[Saved entries]

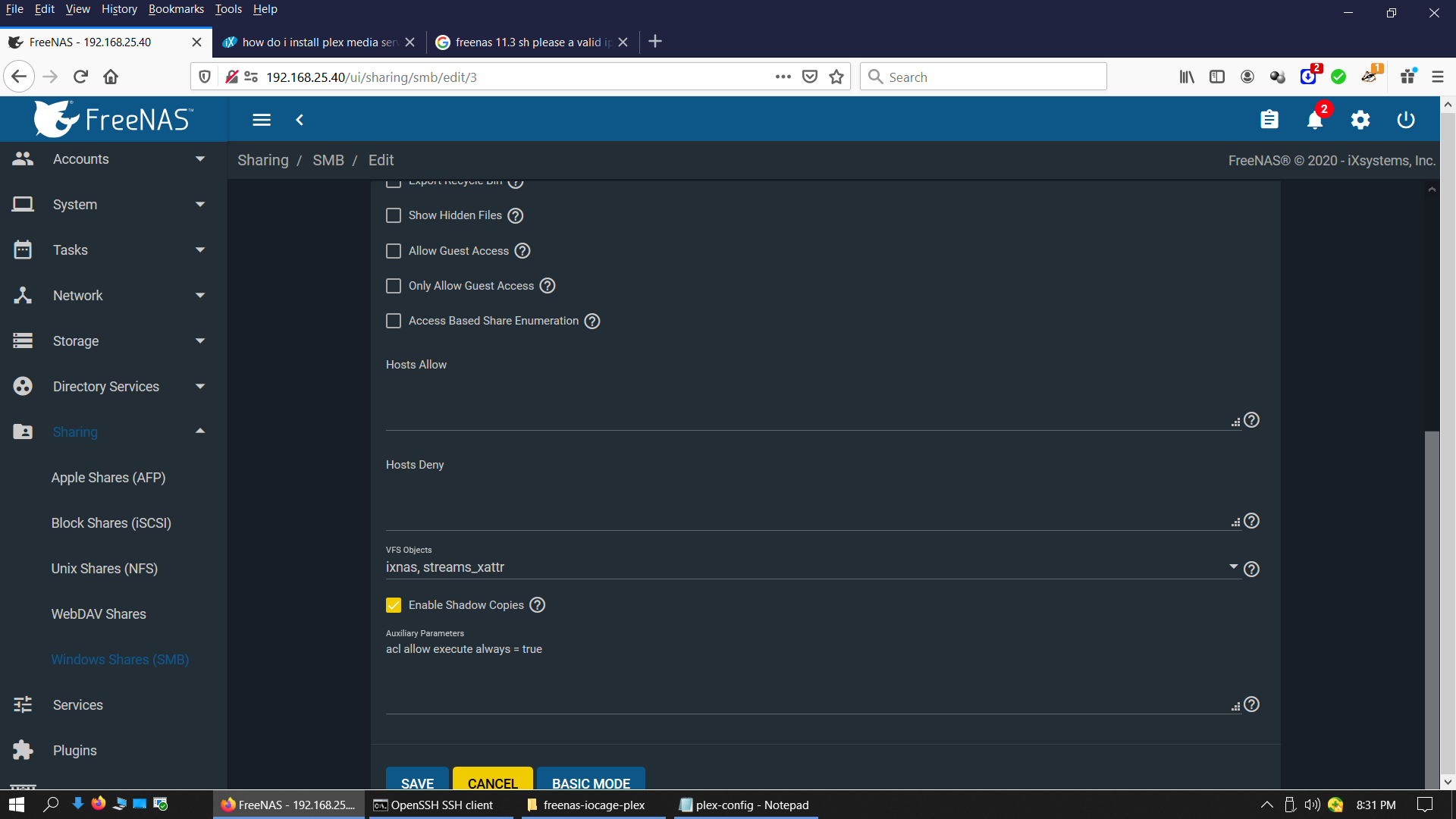Enable the Show Hidden Files checkbox
The image size is (1456, 819).
point(394,215)
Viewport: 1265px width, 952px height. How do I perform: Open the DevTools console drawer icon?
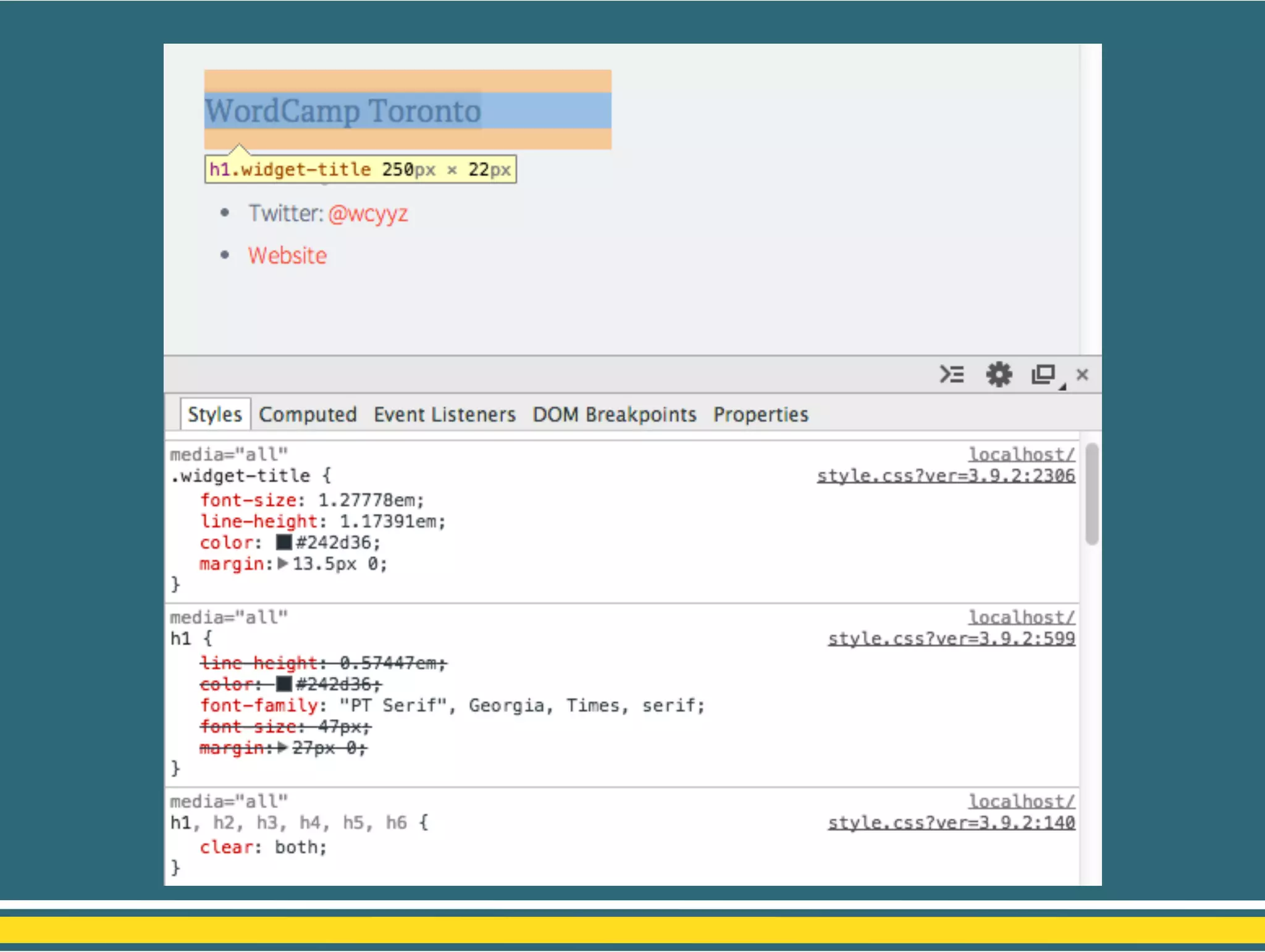click(952, 374)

### Work instructions
Your output must consist only of the lines from the line with "Viewport: 1265px width, 952px" through the final line of the data, both included, reproduced exactly and free of pictures.

### Your response
Viewport: 1265px width, 952px height. How do I perform: Open the DevTools console drawer icon?
click(952, 374)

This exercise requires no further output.